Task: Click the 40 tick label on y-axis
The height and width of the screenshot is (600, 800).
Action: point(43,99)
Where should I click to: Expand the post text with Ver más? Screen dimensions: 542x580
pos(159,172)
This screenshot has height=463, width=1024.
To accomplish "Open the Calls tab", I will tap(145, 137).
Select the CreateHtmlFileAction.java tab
+ + + + + + +
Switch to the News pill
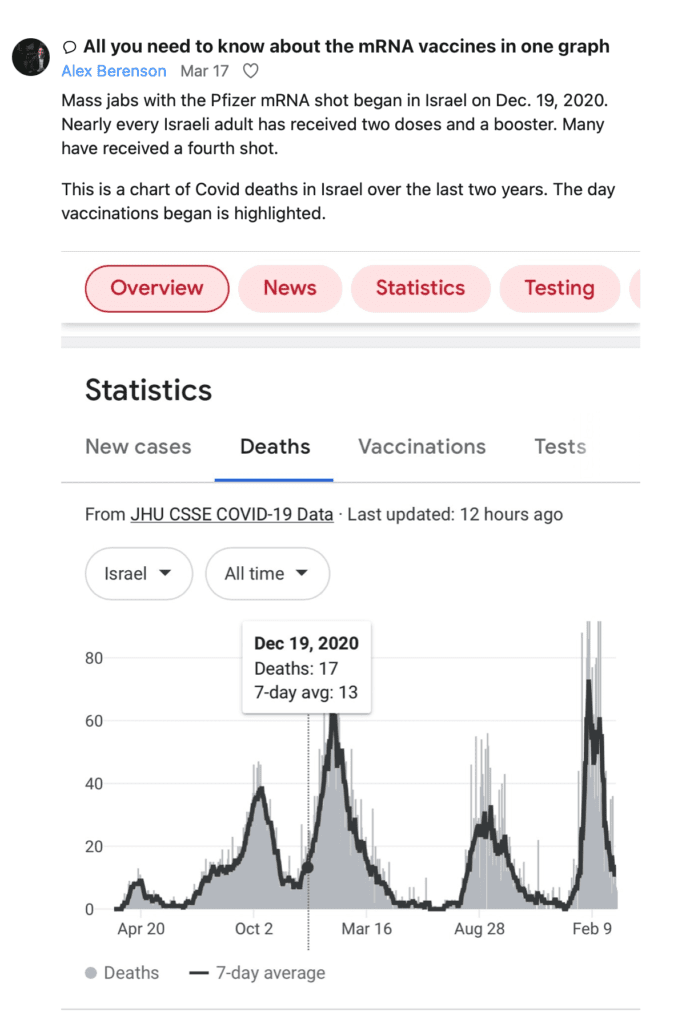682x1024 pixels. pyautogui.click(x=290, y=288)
+ + + + + + +
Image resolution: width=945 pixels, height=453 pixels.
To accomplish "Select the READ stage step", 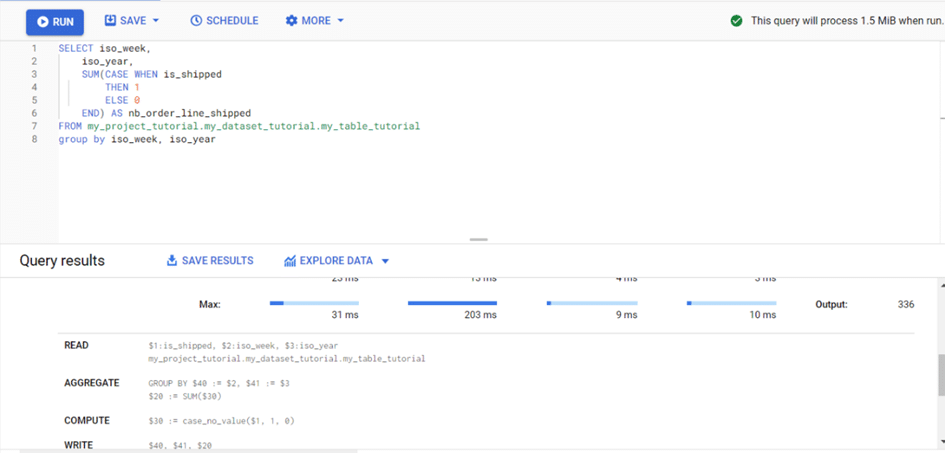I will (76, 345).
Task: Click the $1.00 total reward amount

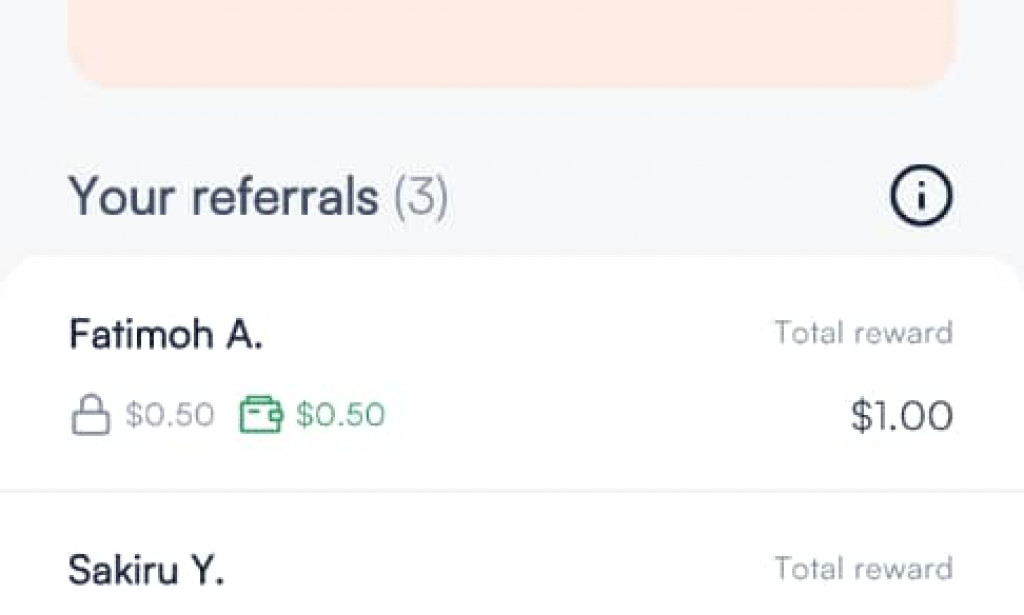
+ + + + + + +
*EXERCISE DESCRIPTION*:
Extract from the records above the lines from the one containing "This screenshot has height=463, width=1024." to the one containing "Select the CreateHtmlFileAction.java tab", both lines included, exactly as they appear and with nothing else.

*EXERCISE SOLUTION*:
This screenshot has height=463, width=1024.
To accomplish "Open the Calls tab", I will tap(145, 137).
Select the CreateHtmlFileAction.java tab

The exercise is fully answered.